In ogni Paese, dopo una successione di crimini particolarmente gravi e impressionanti risuona l’invocazione della pena di morte. Questo riflesso condizionato è del tutto comprensibile. Vuole creare o ricreare un deterrente supremo, capace di intimidire la delinquenza più truce. Càpita adesso che anche un alto organismo giudiziario, la Corte costituzionale russa, stia valutando la possibilità di reintrodurre nel gennaio prossimo la condanna capitale, sospesa dal 1999 per una moratoria.
Se attuato, questo proposito sarebbe in controtendenza. L’abolizionismo ha guadagnato terreno, pur con alti e bassi. L’Unione europea vorrebbe che gli Usa rinunciassero alle esecuzioni, e negli Usa stessi c’è chi non le vorrebbe più per motivi economici. Arrivano lunghissimo tempo dopo la sentenza (il che le rende più disumane) e costano troppo.
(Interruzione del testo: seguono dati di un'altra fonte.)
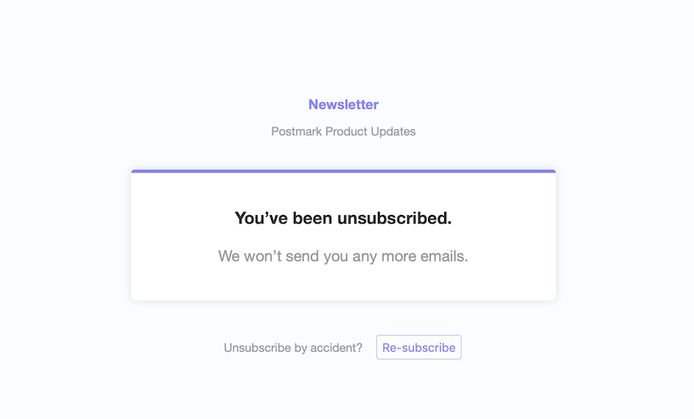Click the purple Newsletter heading

pos(343,105)
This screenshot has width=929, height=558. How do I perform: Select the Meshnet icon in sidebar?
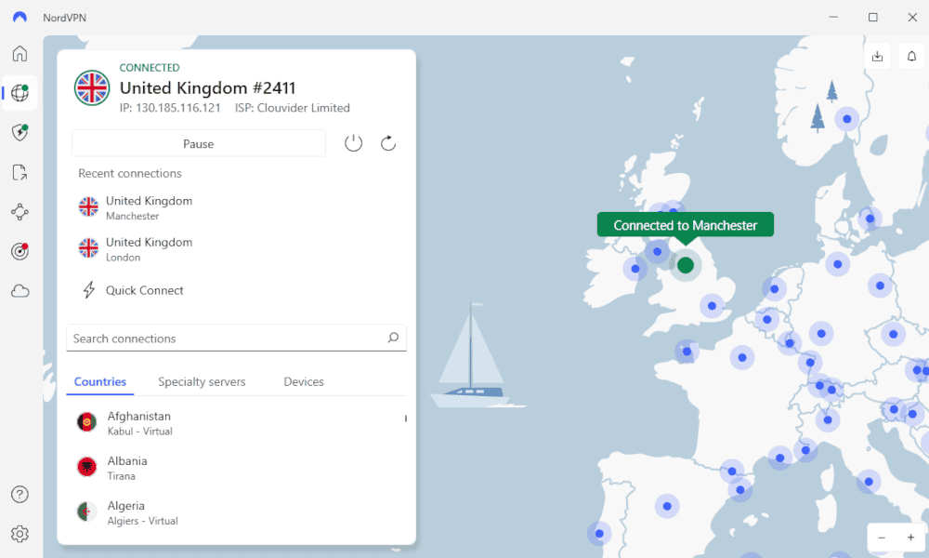[x=20, y=212]
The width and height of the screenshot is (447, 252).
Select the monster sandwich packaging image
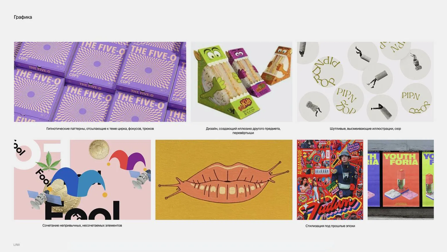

Mi rendo perfettamente conto delle motivazioni che inducono bravissima gente a volere il ripristino del castigo definitivo. Tuttavia non sono d’accordo. Non lo sono per le ragioni che Cesare Beccaria illustrò con grande efficacia, a cominciare dalla impossibilità di correggere un terribile errore giudiziario.
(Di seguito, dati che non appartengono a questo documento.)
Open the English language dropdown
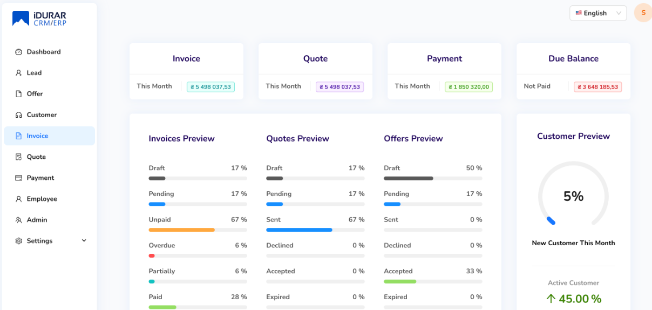(597, 13)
L’obiezione immediata è questa: si condanni a morte solo se ci sono prove certe. Perché, l’ergastolo può essere inflitto con prove incerte? La risposta è no. Eppure alcuni ergastoli sono stati inflitti a torto. Avversari risoluti della pena di morte, come Aldo Forbice, attestano inoltre, appoggiandosi a statistiche, che il delitto non diminuisce là dove esiste la condanna capitale. Gli Stati americani che hanno tolto di mezzo la sedia elettrica o l’iniezione letale non sono stati sommersi da un’ondata criminale. Per quanto riguarda specificamente l’Italia, ho la convinzione non solo che la pena di morte debba restare fuori dal nostro ordinamento, ma che l’agitarne il ritorno significhi porre un falso problema. L’Italia non ha bisogno del patibolo. Ha semplicemente bisogno d’una effettiva espiazione della pena. L’ergastolo in effetti non c’è se non nominalmente, e pazienza. Ma l’idea di scontare una trentina d’anni di carcere è sufficientemente paurosa, anche per il più efferato boss mafioso.
Bisogna però che i trent’anni siano trent’anni. Che cioè la punizione sia effettiva e non teorica, che non sopraggiungano le scarcerazioni per decorrenza dei termini di custodia cautelare o le liberazioni anticipate o le fughe dopo un permesso premio o altro. Non discuto la validità teorica del nobile concetto secondo cui la pena dev’essere rieducativa piuttosto che afflittiva.

In pratica ritengo che per determinati esecrabili crimini il colpevole, preservato dalla legge del taglione o dalla collera popolare che lo vorrebbe giustiziato, si faccia tutta la sua condanna. No alla morte. Ma la galera ci vuole, e per un tempo congruo.